Numerosas carreteras, algunas de las cuales han permanecen cortadas, han sufrido daños, y se ha derrumbado un puente en la Ma-12 de Artà a Can Picafort y otro en la Ma-4023 de Porto Cristo a Son Servera se ha visto afectado en el firme del asfalto.

Para paliar los daños, el Consejo de Ministros iniciará este jueves los trámites para la declaración de zona catastrófica y la inmediata puesta en marcha de las ayudas económicas, según ha anunciado el presidente del Gobierno, Pedro Sánchez, que se ha desplazado hasta las localidades afectadas.

El Rey Felipe VI telefoneó este miércoles a la presidenta del Gobierno balear, Francina Armengol, para expresarle su pesar por las víctimas, su solidaridad con las familias y su apoyo a los afectados.

Hasta Sant Llorenç des Cardassar se trasladaron también el presidente del Gobierno, Pedro Sánchez, y el líder del PP, Pablo Casado.

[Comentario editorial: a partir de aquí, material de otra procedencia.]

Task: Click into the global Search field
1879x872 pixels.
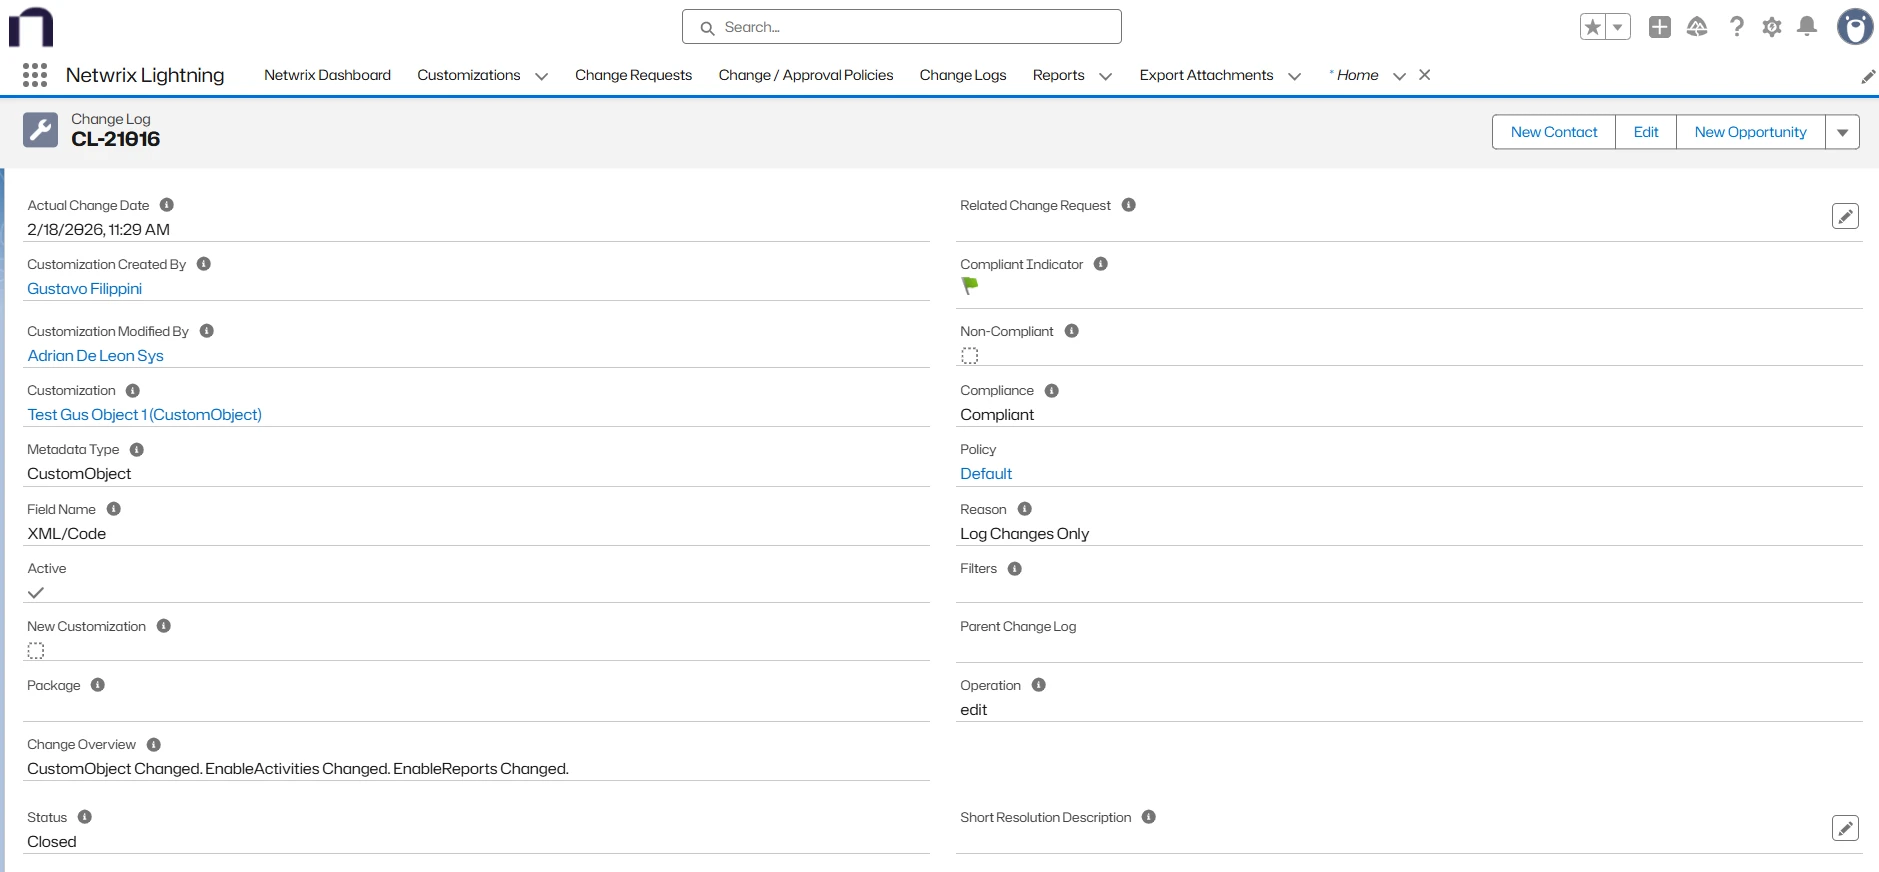Action: [x=901, y=27]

Según el portavoz de la Agencia Estatal de Meteorología (Aemet), Rubén del Campo, lo ocurrido es un fenómeno altamente infrecuente. Ha explicado que la causa hay que buscarla en una gota fría que junto al viento del este de carácter marítimo, muy húmedo y templado, y el aire frío en capas altas de la atmósfera creó el "cóctel perfecto" para esas lluvias tan "intensas, torrenciales y persistentes".

La riada provocó cuantiosos daños. Vídeo: ATLAS

Las estaciones meteorológicas de la Aemet en las localidades de Artà-Colònia de Sant Pere y Artá, situadas en la comarca de Levante de Mallorca, registraron ayer 232,8 y 157,4 litros de agua por metro cuadrado, respectivamente.

Ambas localidades están muy cerca del municipio de Sant Llorenç; Artá-Colònia de Sant Pere y Artá se encuentran en una zona más elevada orográficamente a unos diez kilómetros.

Según datos de la Aemet, en la localidad mallorquina de Son Servera, que dista unos nueve kilómetros de Sant Llorenç y también situada en una zona más elevada, se recogieron hasta 97,2 litros por metro cuadrado.

Para este jueves, la situación tiende a remitir y estabilizarse, y la Aemet no mantiene ningún aviso por meteorología adversa en Baleares.

El 112 en Baleares ha habilitado el número de teléfono 900 600 112 para atender a los afectados y está también operativo para quienes quieran aportar información sobre los incidentes.

Estas inundaciones constituyen una de las tragedias más graves causadas por lluvias en los últimos 25 años en España.